La cabina. Spazio per due

Tutti i rapporti e le marce sono selezionabili tramite un’unica leva mentre per il controllo delle due prese di forza di cui è dotabile la macchina (anteriore a mille giri e posteriore a quattro velocità) e dei sollevatori (quello posteriore è gestito mediante computer) basta schiacciare alcuni pulsanti. Come si comportava lo Xylon su strada e in campo? Il primo ambito metteva in risalto soprattutto la comodità generale della macchina, dote che permetteva di sedere ai comandi anche per ore senza accusare affaticamenti.

La cabina risultava posizionata relativamente in alto (il pianale era a circa un metro da terra) ma l’accesso era comunque agevole grazie a una scaletta di tre gradini, il primo dei quali era posto a 40 cm da terra e gli altri a 20 cm uno dall’altro. Il posizionamento rialzato della cellula abitativa favoriva il controllo visivo della macchina e delle attrezzature da parte dell’operatore che, di fatto, poteva far spaziare lo sguardo per 360 gradi.
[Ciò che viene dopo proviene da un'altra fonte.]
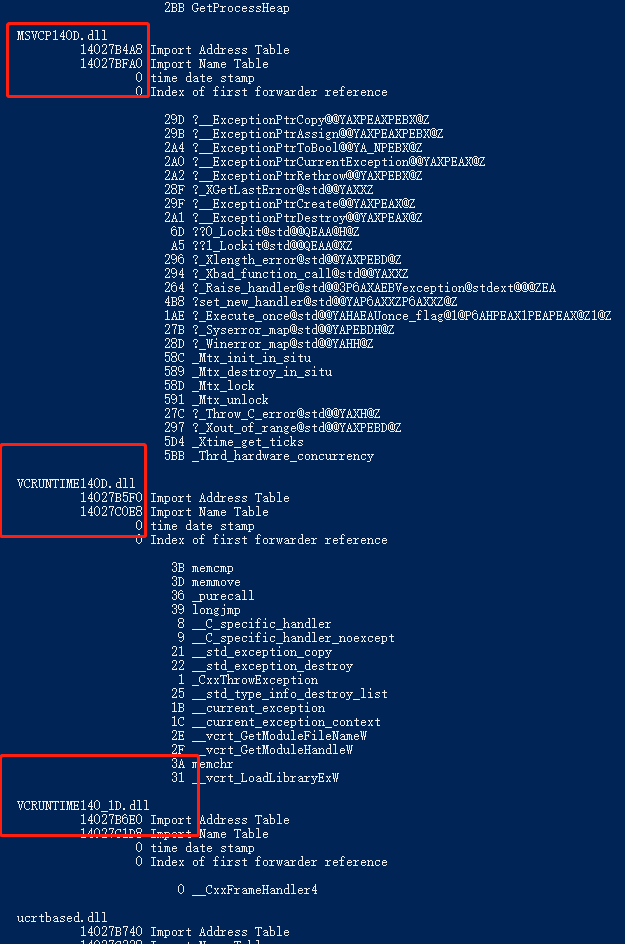Image resolution: width=625 pixels, height=944 pixels.
Task: Click the memcmp import entry
Action: pyautogui.click(x=202, y=568)
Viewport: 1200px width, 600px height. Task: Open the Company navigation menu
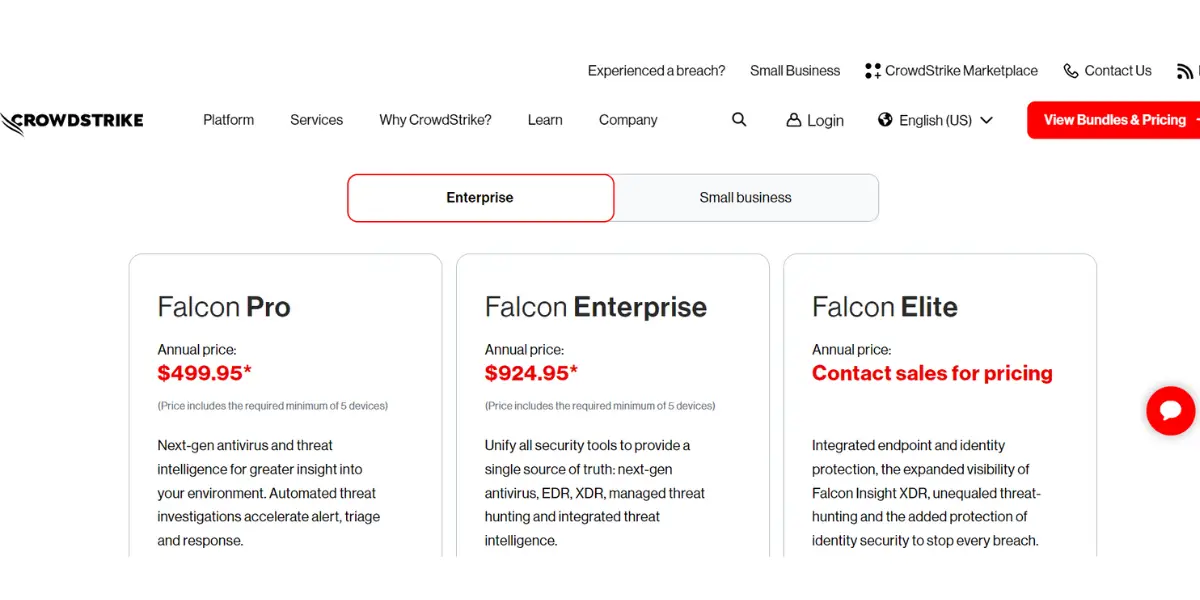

Molto confortevole e razionale inoltre l’allestimento della cabina, studiare per ospitare due persone (codice permettendo) e quindi dotata di due poltroncine a molleggio pneumatico, una delle quali (quella del pilota), era equipaggiata con il supporto lombare. Da sottolineare la silenziosità dell’ambiente (73 db), e la chiarezza delle informazioni proposte dal cruscotto, di tipo digitale. Il display segnalava tutti i parametri di lavoro della macchina (ore di servizio, superfici lavorate, lunghezza dei percorsi) e un sistema di autodiagnosi permetteva di rilevare eventuali anomalie non appena queste si manifestano e prima che possano dare origine a seri danni.